The machine dutifully backed out of the trap. I remounted, remembered to balance the thing, and blasted up the hill over the remaining drifts. I stopped at the top, breathing pretty hard, but no more than I would lifting a large round of maple onto the block splitter.
Lesson relearned: every time you start a snowmobile it’s game on, and you had better be ready for whatever the trail can throw at you. Quietly I felt grateful for the week of wood-cutting I had gotten in after the recent thaw. It left me moderately prepared for unexpected exertions.
But it would be to oversimplify the tale if the prequel to this misadventure weren’t told. After Cory Sly rebuilt its carburetors I test-drove the 1999 SkiDoo Touring LE last night for a half hour. Apart from its tendency to fight the ruts on the Forfar section of the Cataraqui Trail, the machine ran perfectly.
This morning it started dutifully, but then the oil light winked on. I shut off. Restarted. Definitely on. This light indicates* that no oil is getting to the engine to mix with the gasoline.
Into the house, laptop open, crash course on oil injection systems in Ski Doo models. Posted a plea for help online, complained by email to pals. Before taking wrench to engine, though, I called Cory.

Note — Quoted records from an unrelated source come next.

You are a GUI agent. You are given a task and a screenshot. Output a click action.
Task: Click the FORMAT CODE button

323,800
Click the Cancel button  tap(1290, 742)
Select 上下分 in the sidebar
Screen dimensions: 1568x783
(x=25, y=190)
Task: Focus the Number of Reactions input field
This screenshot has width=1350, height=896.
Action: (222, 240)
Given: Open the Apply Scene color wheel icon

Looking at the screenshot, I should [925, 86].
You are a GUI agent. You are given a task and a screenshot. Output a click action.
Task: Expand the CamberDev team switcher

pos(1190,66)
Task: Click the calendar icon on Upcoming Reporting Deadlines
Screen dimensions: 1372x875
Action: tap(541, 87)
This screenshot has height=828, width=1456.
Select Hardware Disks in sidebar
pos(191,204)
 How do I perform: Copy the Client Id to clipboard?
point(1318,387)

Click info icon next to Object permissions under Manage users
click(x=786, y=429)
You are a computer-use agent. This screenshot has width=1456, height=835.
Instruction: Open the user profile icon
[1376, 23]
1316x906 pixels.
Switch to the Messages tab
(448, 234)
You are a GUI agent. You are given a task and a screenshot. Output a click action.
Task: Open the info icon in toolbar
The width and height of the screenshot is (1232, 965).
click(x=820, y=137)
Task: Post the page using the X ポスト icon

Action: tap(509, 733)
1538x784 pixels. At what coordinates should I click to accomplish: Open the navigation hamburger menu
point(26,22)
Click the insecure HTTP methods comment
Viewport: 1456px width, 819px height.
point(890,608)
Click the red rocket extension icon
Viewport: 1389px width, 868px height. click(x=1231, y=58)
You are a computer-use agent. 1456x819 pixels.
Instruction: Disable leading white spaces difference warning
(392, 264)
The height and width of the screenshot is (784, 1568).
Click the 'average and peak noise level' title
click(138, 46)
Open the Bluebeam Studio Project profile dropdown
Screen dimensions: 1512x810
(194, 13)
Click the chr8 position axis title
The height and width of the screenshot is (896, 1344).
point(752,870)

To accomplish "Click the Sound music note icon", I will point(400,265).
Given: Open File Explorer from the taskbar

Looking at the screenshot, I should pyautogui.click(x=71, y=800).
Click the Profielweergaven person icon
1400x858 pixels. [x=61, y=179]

“It’s not an oil shortage. The light comes on when it’s a litre down to warn you to add more.”
“It’s full, and I backed the top off to let air in.”
“Is the parking brake on?”
“You shouldn’t leave it on. It may stick on and you’ll end up with a hydraulic leak and hot pads, a recipe for a fire. Shut the parking brake off and it should be fine.”
And it was. Of course then I had to send more emails and Internet posts admitting my newbie jitters.
Then came the ride around the property, the wonderful new drifts, and a return to the couch to compose this account.
At the current rate it will be a long time before I log significant mileage on the snowmobile, but so far it appears willing.